» FRAGMENTO DE LECTURA
<<<<

"Lejos del paraíso"
Entre el horror de un campo de concentración en el norte y la culpa de una jueza que se vio superada por las circunstancias después del Golpe de Estado de 1973, transcurre la acción de El Desierto, la novela más ambiciosa del escritor chileno Carlos Franz
Metódico y voluntarioso como pocos, Carlos Franz escribe entre cuatro y cinco horas diarias. Esté en Santiago, Berlín, Londres o Madrid, se encierra en su estudio para luchar con las palabras, en el mayor silencio posible, acompañado de una taza de té. Método y voluntad, dale que dale, para que la inspiración lo pille trabajando.
Las novelas han llegado sin impaciencia y, lo que parece cada vez más importante por estos días, de la mano de un premio. En 1990 publicó Santiago Cero, ganadora del Cuarto Concurso Latinoamericano de Novela. Seis años después resultó Primer Finalista del Premio Planeta con El Lugar Donde Estuvo el Paraíso. Y recientemente obtuvo el Premio La Nación-Sudamericana por El Desierto, novela que acaba de presentar la semana pasada en Buenos Aires y el próximo jueves en nuestro país. Como para redoblar su fe en el método y la voluntad, esos dos pilares que también le han permitido construirse lo que se llama una "carrera" literaria:
El 2000 y 2001 vivió en Alemania gracias a la beca Deutscher Akademischer Austauschdienst; al año siguiente fue profesor invitado en el King?s College de Londres, y hace unos meses se instaló en España, la Meca del mercado editorial de habla hispana.
Desde allí, este hijo de diplomático y actriz, que estudió derecho sin mucho entusiasmo, habla de El Desierto, la historia de una mujer que regresa a Pampa Hundida, un poblado del desierto chileno, después de 20 años viviendo en Berlín. En plena transición a la democracia le ofrecen el cargo de jueza del pueblo, el mismo que ocupaba cuando se produjo el golpe militar. La narración del encuentro de Laura -la protagonista- con su ex marido, con el sacerdote del pueblo, con el ex alcalde, con un joven abogado que quiere hacer justicia y con el militar que estuvo al mando del campo de concentración que se estableció en la zona -y que ahora vive como anacoreta- , son intercalados con la carta en que ella misma intenta explicarle a su hija lo que hizo "cuando todas esas cosas horribles ocurrieron".

>>>>

» TAREAS POR REALIZAR
A) Indica si cada afirmación concuerda con el fragmento de lectura y respalda tu respuesta con las palabras exactas del texto: (i) Carlos Franz escribe entre cuatro y cinco horas al día; (ii) Santiago Cero obtuvo el Premio Planeta; (iii) la protagonista de El Desierto vuelve a Pampa Hundida tras vivir 20 años en Berlín.
B) Según el fragmento de lectura, ¿qué beca le permitió a Carlos Franz vivir en Alemania?
C) Transcribe del fragmento de lectura la parte que empieza con las palabras que contienen "Entre el horror" y termina con "lo pille trabajando.".
Para responder, apóyate únicamente en el fragmento de lectura.

» ÍTEMS ALMACENADOS
<<<<

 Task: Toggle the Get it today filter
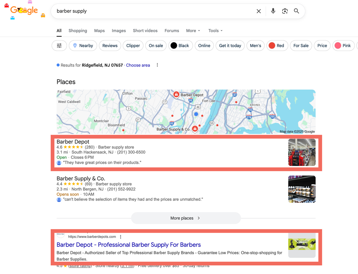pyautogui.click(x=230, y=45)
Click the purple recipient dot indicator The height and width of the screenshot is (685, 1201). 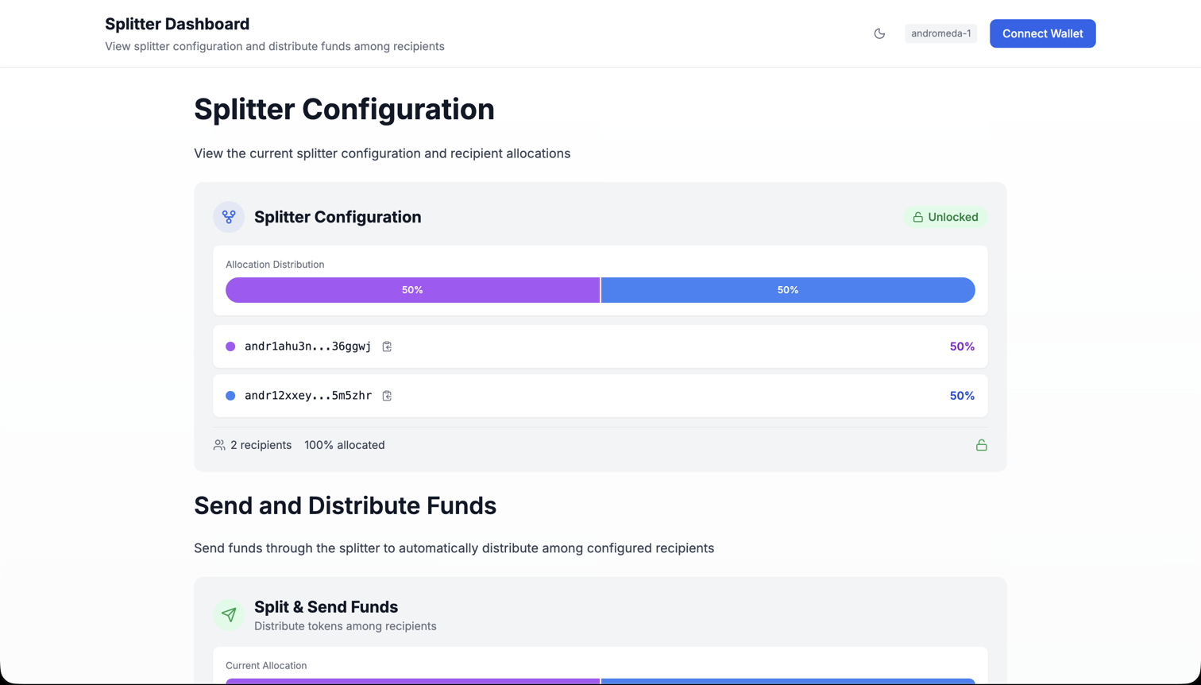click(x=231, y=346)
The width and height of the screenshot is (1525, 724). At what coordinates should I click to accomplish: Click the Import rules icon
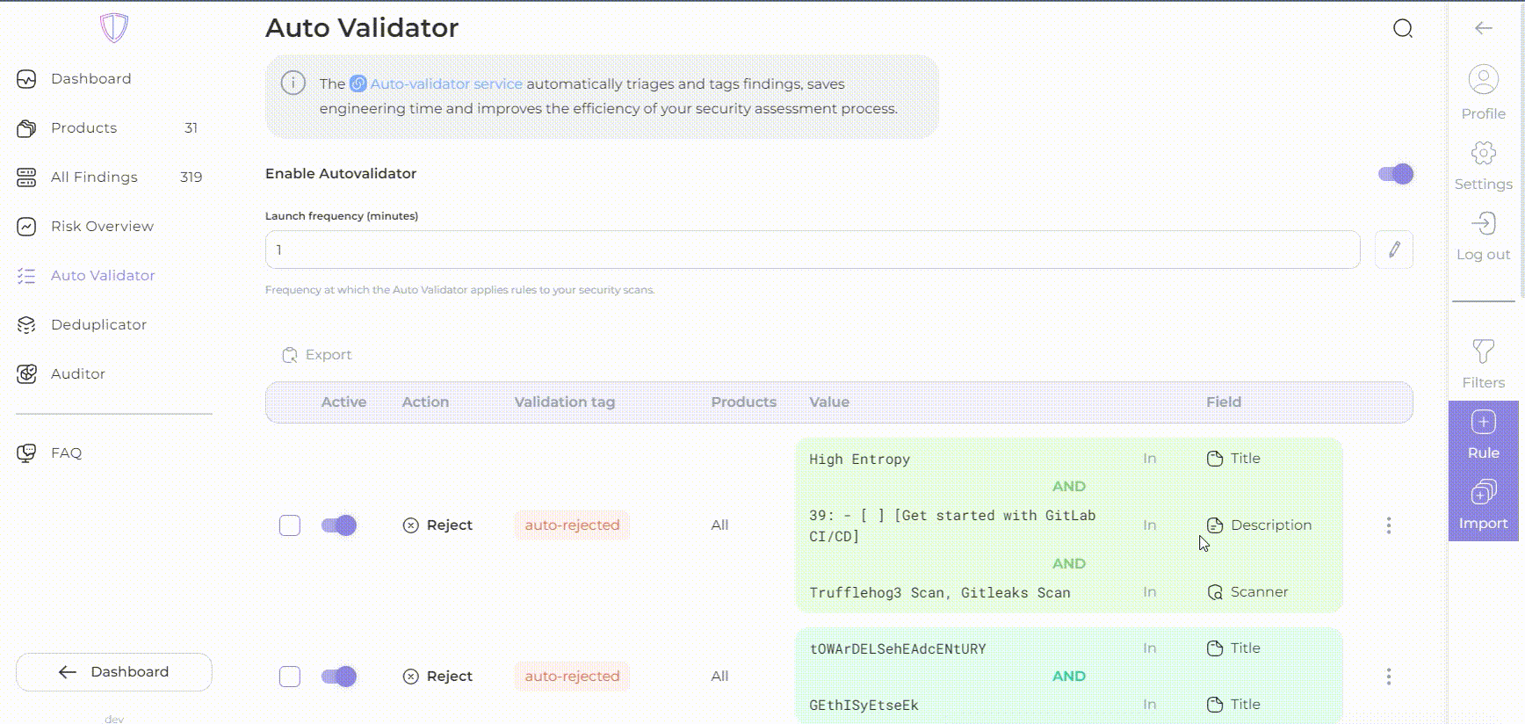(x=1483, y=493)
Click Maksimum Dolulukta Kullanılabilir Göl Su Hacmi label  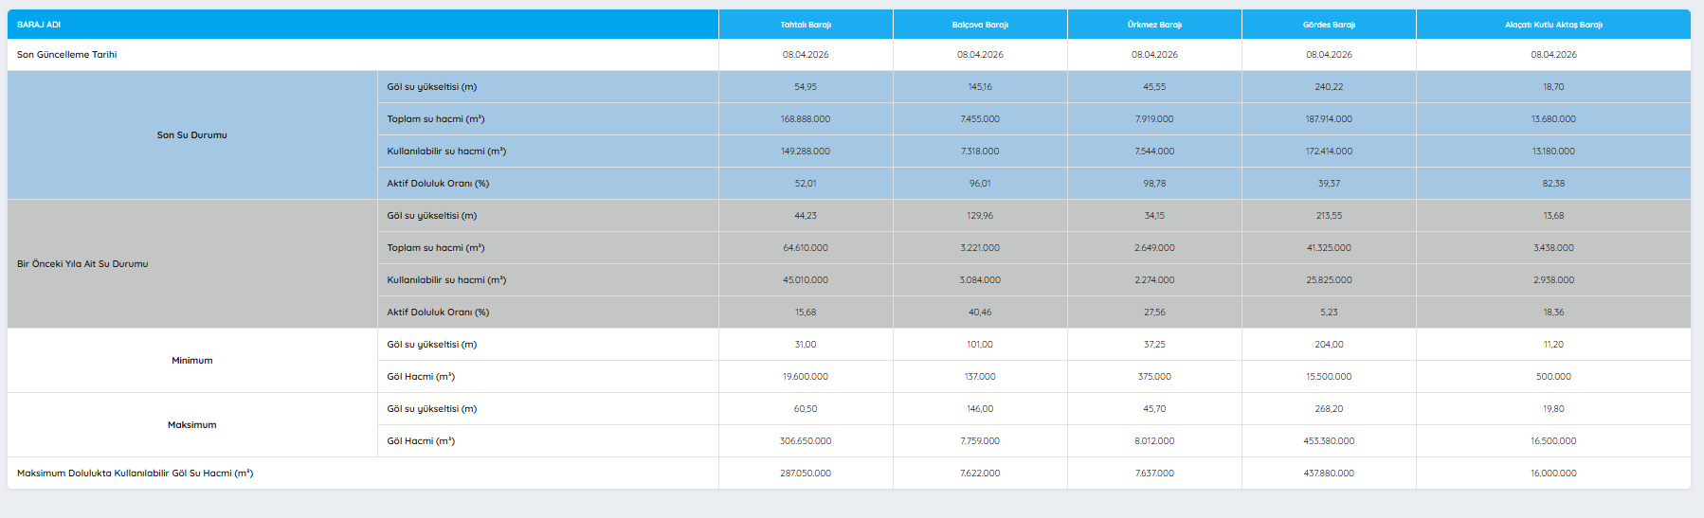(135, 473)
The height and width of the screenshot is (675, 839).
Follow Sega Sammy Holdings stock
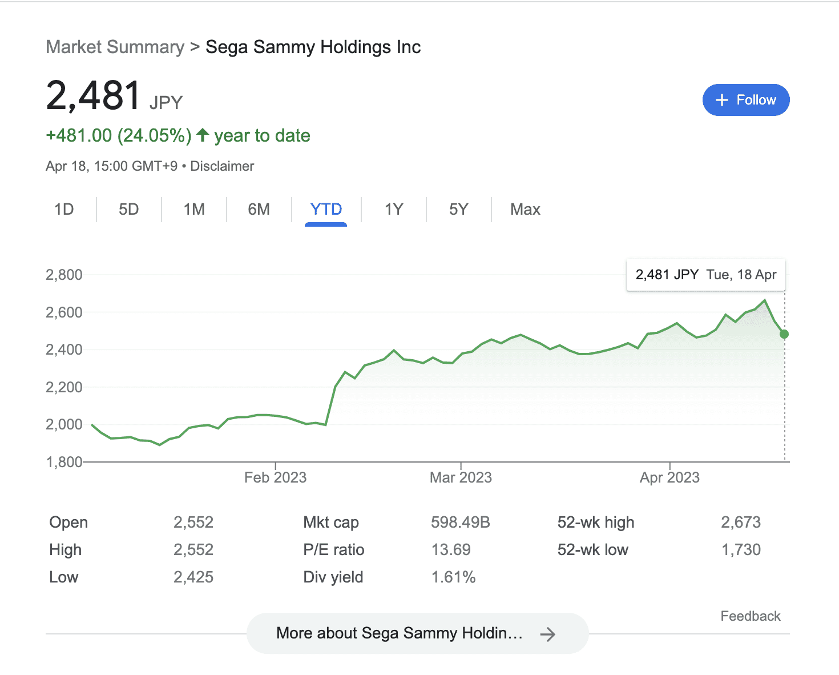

>>>>

» RESPUESTAS DE LAS TAREAS
A)
(i) Sí: "Carlos Franz escribe entre cuatro y cinco horas diarias".
(ii) No: "En 1990 publicó Santiago Cero, ganadora del Cuarto Concurso Latinoamericano de Novela".
(iii) Sí: "después de 20 años viviendo en Berlín".

B) La beca Deutscher Akademischer Austauschdienst.

C)
Entre el horror de un campo de concentración en el norte y la culpa de una jueza que se vio superada por las circunstancias después del Golpe de Estado de 1973, transcurre la acción de El Desierto, la novela más ambiciosa del escritor chileno Carlos Franz
Metódico y voluntarioso como pocos, Carlos Franz escribe entre cuatro y cinco horas diarias. Esté en Santiago, Berlín, Londres o Madrid, se encierra en su estudio para luchar con las palabras, en el mayor silencio posible, acompañado de una taza de té. Método y voluntad, dale que dale, para que la inspiración lo pille trabajando.